The exemplary result of assessing the mutual relationship between the feet and the proportions of the feet.
A pedobarographic examination can also be used to evaluate the foot arch, both while standing (Figures 9(a) and 9(b)) and walking (Figures 10(a) and 10(b)).
Figure 9.
The exemplary result of the foot arch examination (a) before and (b) after a therapeutic session (the examination is performed while standing).
Figure 10.
The exemplary result of the foot arch examination (AI index) (a) before and (b) after a therapeutic session (the examination is performed while walking).
The condition of the foot arch is of key importance to shock absorption during locomotion. The foot arch is the key to shock absorption during locomotion. A pedobarographic examination also allows for the observation of forces and time-space parameters during locomotion (Figures 11(a) and 11(b)).
Figure 11.
The exemplary graph presenting the results of strength distribution and time-space parameters during walking, measured at a therapeutic session.

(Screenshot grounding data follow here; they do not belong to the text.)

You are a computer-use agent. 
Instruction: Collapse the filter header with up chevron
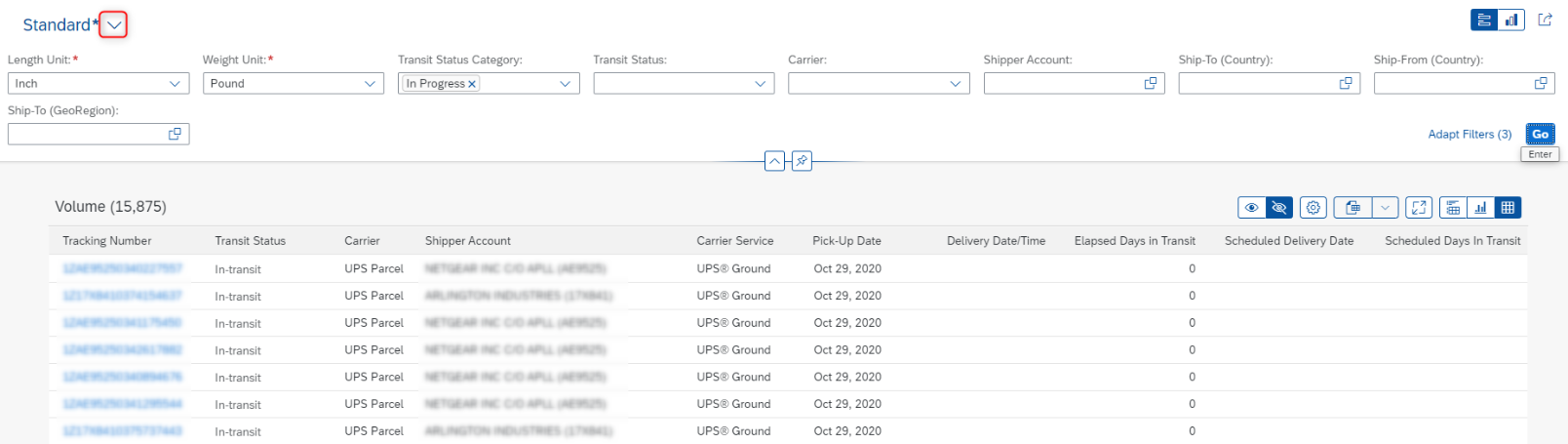[774, 161]
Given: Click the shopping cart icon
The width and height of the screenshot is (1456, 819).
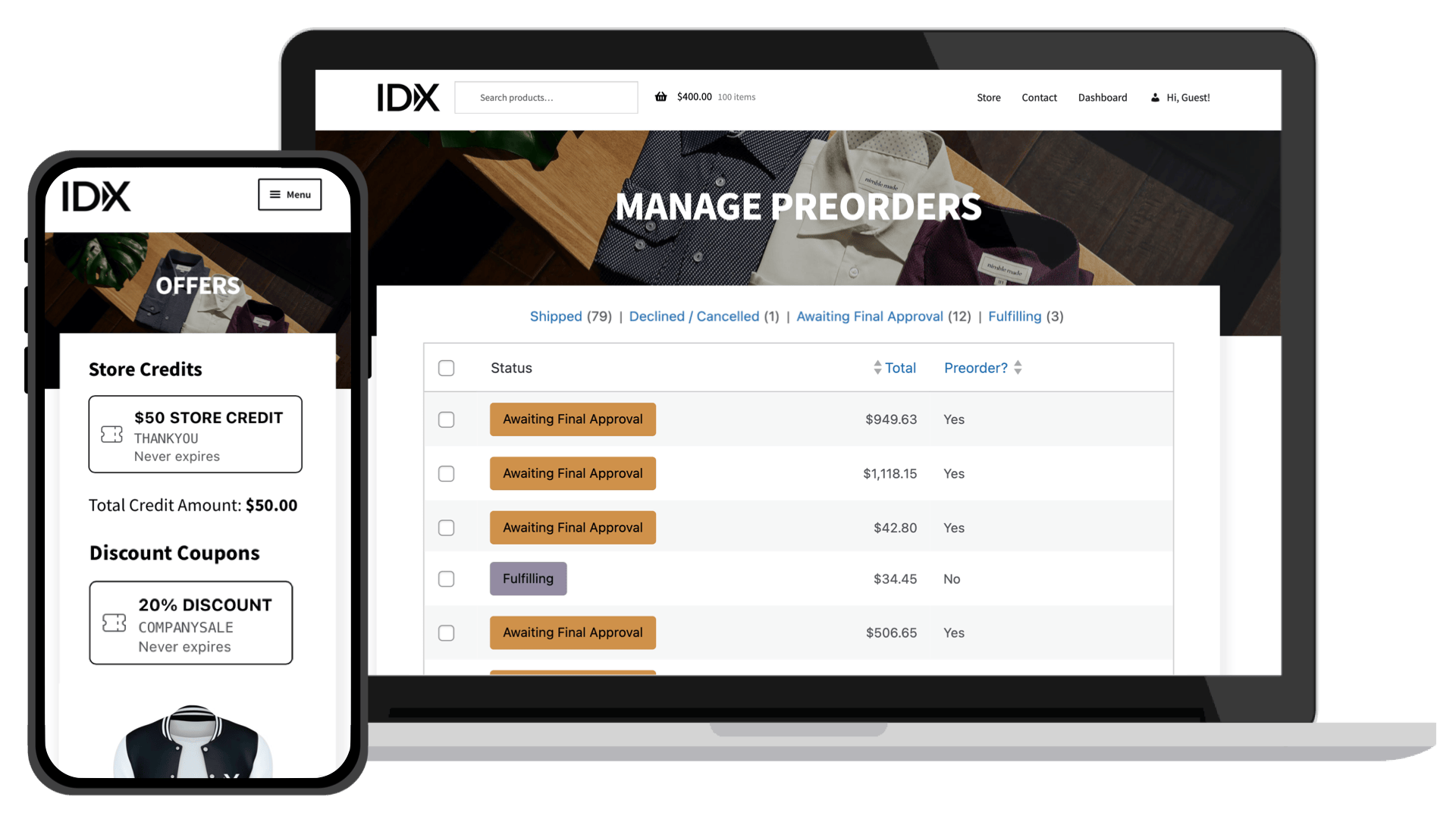Looking at the screenshot, I should (660, 97).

An important issue is also the function of changing the position from standing on the foot to standing on the toes (Figures 12(a) and 12(b)) which closely correlates with the mobility in the hips during walking and running, mainly due to supination and pronation of the foot.
Figure 12.
The exemplary result of the assessment of foot progression, carried out (a) before and (b) after a therapeutic session.
4. Conclusions
The results of rehabilitation in LBP patients depend on comprehensively planned actions taken during treatment. The rehabilitation programme should include the knowledge of therapeutic methods used in specific functional disorders and give a chance to continue the exercises at home.
Given the variable course and diverse aetiology of LBP, therapeutic procedures should be based on holistic locomotor therapy.
The evaluation of therapy effectiveness ought to include a detailed functional analysis conducted at each stage of the treatment. Noninvasive computer diagnostic methods for biomechanical assessment of the musculoskeletal system should be recommended.
Vague results of the evaluation of the effectiveness of a given LBP manual therapy favour the use of a combination of methods as the application of one technique can eliminate just one of the restrictions.
Conflicts of Interest
The authors declare that they have no conflicts of interest.